Si elle est mise en œuvre adéquatement, la phase de « consultation et planification en début de processus » proposée par le gouvernement avant l’EI devrait grandement réduire, voire éliminer la nécessité de demander des renseignements et des études supplémentaires (après cette phase). La consultation et la planification en début de processus ont pour but « [de] favoriser une meilleure conception de projets, des évaluations plus efficaces et [d’]en arriver à un consensus sur le processus d’évaluation environnementale9 » [caractères gras dans l’original]. Par conséquent, les demandes légitimes de renseignements et d’études supplémentaires allant au-delà de ce qui est entrepris en fonction de la phase de consultation et de planification en début de processus devraient être minimales, s’il y a lieu. Peu importe, la pratique qui consiste à « stopper l’horloge d’EE » devrait être éliminée, puisqu’elle mine la crédibilité du système d’EE (surtout parce que la majorité des investisseurs et des promoteurs estiment les délais en fonction du début et de l’achèvement du processus d’EE et non de l’horloge d’EE).

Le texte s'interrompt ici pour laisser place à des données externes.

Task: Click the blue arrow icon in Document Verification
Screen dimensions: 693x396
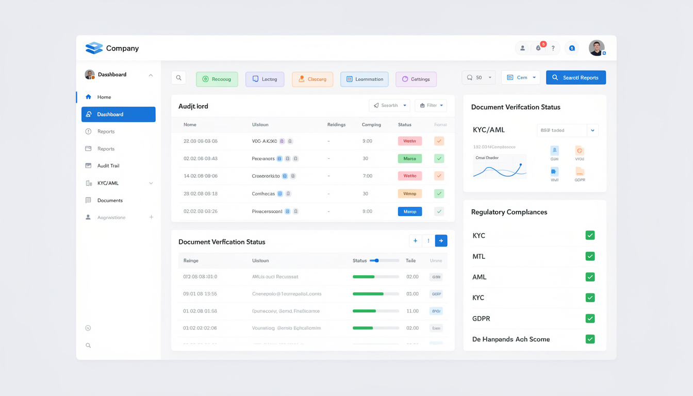Action: (x=441, y=241)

Le respect des délais va au-delà de la pratique qui consiste à « stopper l’horloge d’EE ». Le respect des délais comprend la coordination et la gestion de l’EI avec d’autres sphères de compétence, ainsi que la minimisation des reports pour que les ministres ou le Cabinet puissent prendre des décisions (ces reports devraient être de rares exceptions pour des motifs de principe entraînant un bref retard en vue d’en arriver à une décision de meilleure qualité).

Participation des Autochtones

L’un des sujets les plus souvent abordés relativement à la réforme d’EI concerne les mécanismes pour accroître la participation des peuples autochtones. Le plan actuel du gouvernement pour une participation accrue est général et pourrait avoir une grande portée. Par exemple, le document de travail cite le premier ministre Justin Trudeau qui a déclaré : « Le gouvernement s’engage à renouveler les liens avec les peoples autochtones, de nation à nation, d’Inuits à Couronne et de gouvernement à gouvernement. Cette relation renouvelée repose sur la reconnaissance des droits, le respect, la collaboration et le partenariat10. » Le document de travail souligne également que « [l]a réconciliation doit guider les partenariats avec les peuples autochtones et il est nécessaire de reconnaître et de respecter leurs droits et leurs intérêts, leurs liens profonds avec leurs terres, leurs territoires et leurs ressources ainsi que leur désir de participer en tant que partenaires au développement économique de leurs territoires11 ».

Malheureusement, le document de travail ne décrit pas en détail ce que le gouvernement envisage à cet égard ni comment les mécanismes connexes pourraient fonctionner. Dans le même ordre d’idées, le document de travail indique que le gouvernement envisage d’entretenir une consultation et une participation régulières en début de processus avec les peuples autochtones en vue de « chercher à obtenir un consentement préalable libre et éclairé au moyen de processus basés sur le respect mutuel et le dialogue12 ». Plus récemment, le gouvernement a réitéré son engagement à l’égard de bon nombre de ces concepts dans ses « Principes régissant la relation du gouvernement du Canada avec les peuples autochtones13 ».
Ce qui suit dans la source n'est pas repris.